Here, Giraudy fails to show either that the evidence was material or that Britt acted in bad faith in failing to turn the tapes over.   The record reveals that the tapes were inaudible.   Thus, we fail to see how the tapes could have helped Giraudy's defense.   Moreover, it was clear that Britt was disappointed that the recordings were not audible.   Britt testified that he realized the tapes “could have been extremely important at ․ trial.”   Under these circumstances, the record does not support Giraudy's assertion that Britt acted in bad faith.5

 2. In his second enumeration of error, Giraudy asserts that the trial court violated his due process rights by failing to properly instruct the jury with regard to the October 13 similar transaction.   Specifically, Giraudy maintains that the trial court failed to instruct jurors “on what standard of proof to use in deciding whether [he] committed the similar transaction.”   Although the Supreme Court has made clear that similar transactions must be proved by a preponderance of the evidence,6 Giraudy urges this Court to conclude that due process requires that the State prove he committed the transaction beyond a reasonable doubt.

 Pretermitting what standard should be used, Giraudy has waived any error.  “In a criminal case, the trial court is not required to give an unrequested charge as to any collateral matter,” and the standard of proof for a similar transaction is a collateral matter.7  Here, Giraudy has not shown where he requested such charge, and our review of the record reveals no such request.   It follows that the trial court was not required to instruct the jury regarding the appropriate standard of proving similar transaction evidence.8

 3. In his third enumeration of error, Giraudy contends that his due process rights were violated by the State's failure to “sufficiently prove” that he committed the similar transaction.   Giraudy argues that the State failed to prove the substance was, in fact, cocaine.   Again, Giraudy fails to show that he objected to the admission of the evidence on this basis at trial, “and ‘matters not objected to at trial cannot be raised for the first time on appeal.’ ” 9  Accordingly, Giraudy has waived this issue on appeal.

 Even assuming Giraudy had preserved this error, it provides no basis for reversal.   The jury heard testimony from Britt, several other agents involved in the operation, and the confidential informant inculpating Giraudy in the crimes for which he was convicted.   In view of the overwhelming evidence of Giraudy's guilt, we find it highly unlikely that any error in admitting the similar transaction evidence contributed to Giraudy's conviction.10

Judgment affirmed.


1.   The trial court merged the convictions for selling cocaine with Giraudy's convictions for trafficking.

2.   Garcia and Maldonado were also charged with trafficking and selling cocaine, and Maldonado was tried jointly with Giraudy.

3.   (Punctuation omitted.)  State v.
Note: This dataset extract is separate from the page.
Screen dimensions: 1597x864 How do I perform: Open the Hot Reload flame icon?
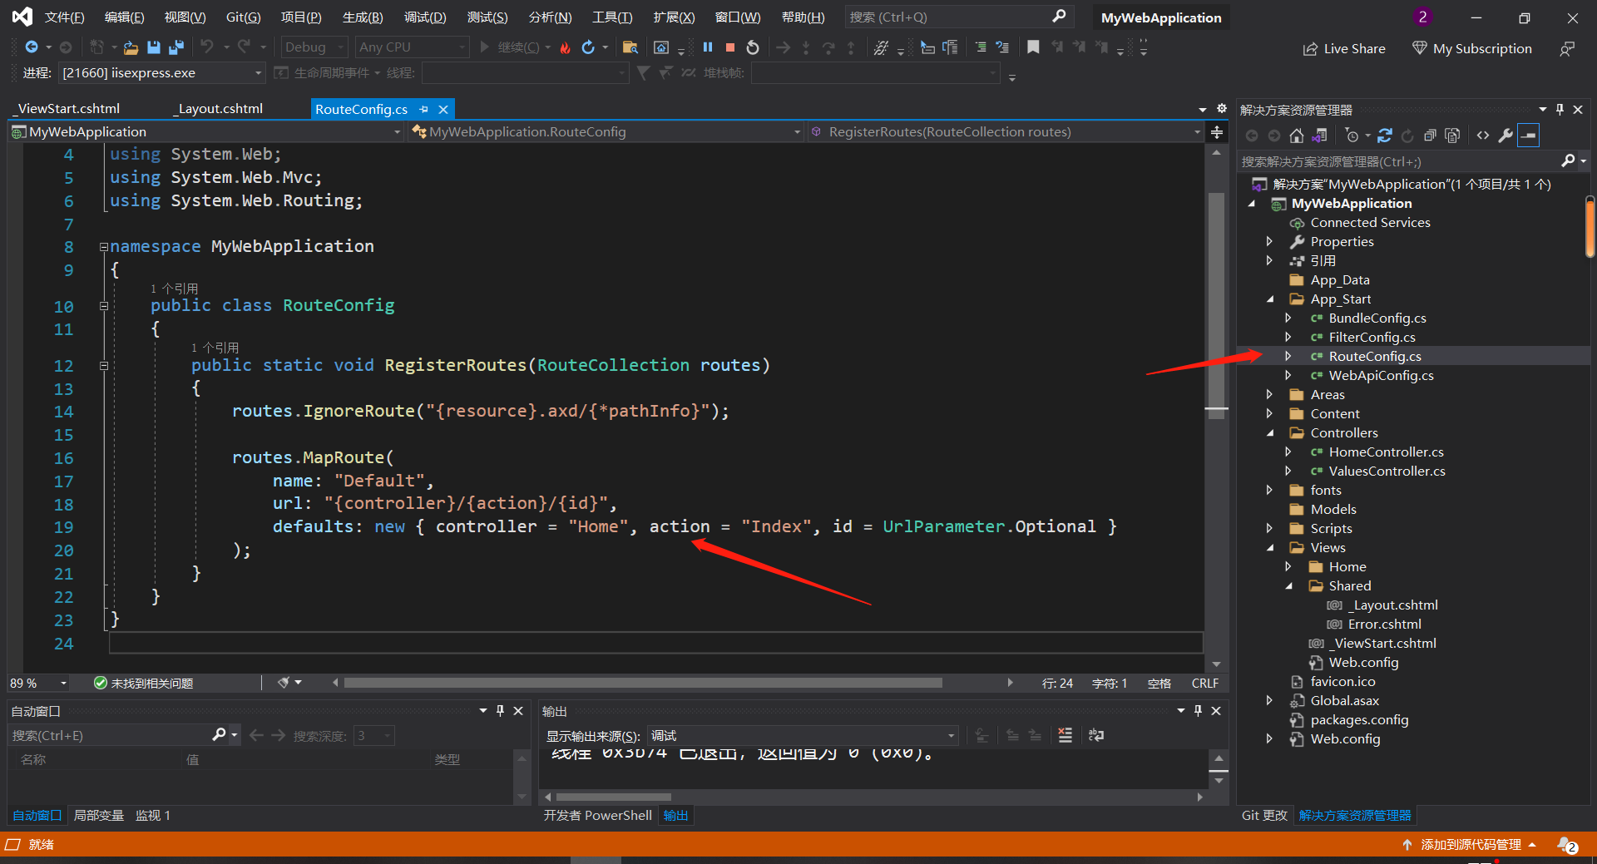click(x=566, y=47)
Blackwell, 245 Ga.App. 135, 137-138(2)(b), 537 S.E.2d 457 (2000).

4.   Penny v. State, 248 Ga.App. 772, 774(1), 547 S.E.2d 367 (2001).
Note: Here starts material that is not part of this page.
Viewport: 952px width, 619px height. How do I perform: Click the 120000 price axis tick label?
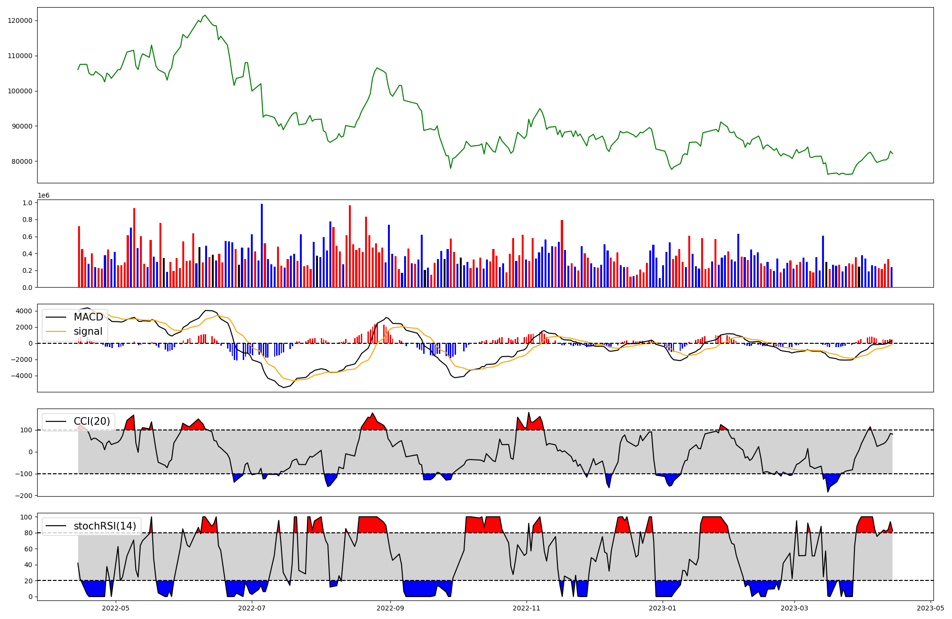(x=20, y=20)
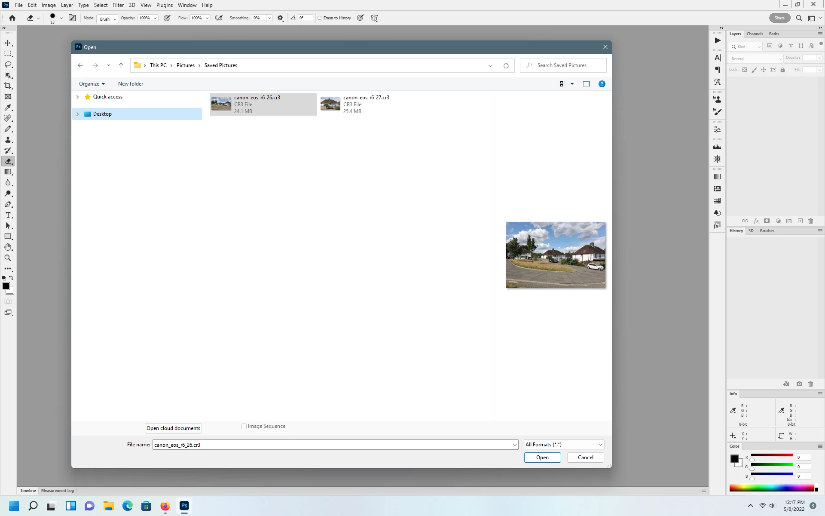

5.   See Spaulding v. State, 195 Ga.App. 420-421(1), 394 S.E.2d 111 (1990) (no bad faith in destroying videotape);  Terrell v. State, 271 Ga. 783, 787(6), 523 S.E.2d 294 (1999) (no bad faith in destroying original notes after notes transcribed).

6.   Freeman v. State, 268 Ga. 185, 187-189(4), 486 S.E.2d 348 (1997).

7.   Id. at 189(4), 486 S.E.2d 348.

8.   See id.;   see also Bishop v. State, 268 Ga. 286, 295(16), 486 S.E.2d 887 (1997).

9.   Roberts v. State, 241 Ga.App. 259, 260(2), 526 S.E.2d 597 (1999).

10.   See Crosby v. State, 240 Ga.App. 84, 85(1), 522 S.E.2d 571 (1999).

RUFFIN, Judge.

JOHNSON, P.J., and ELLINGTON, J., concur.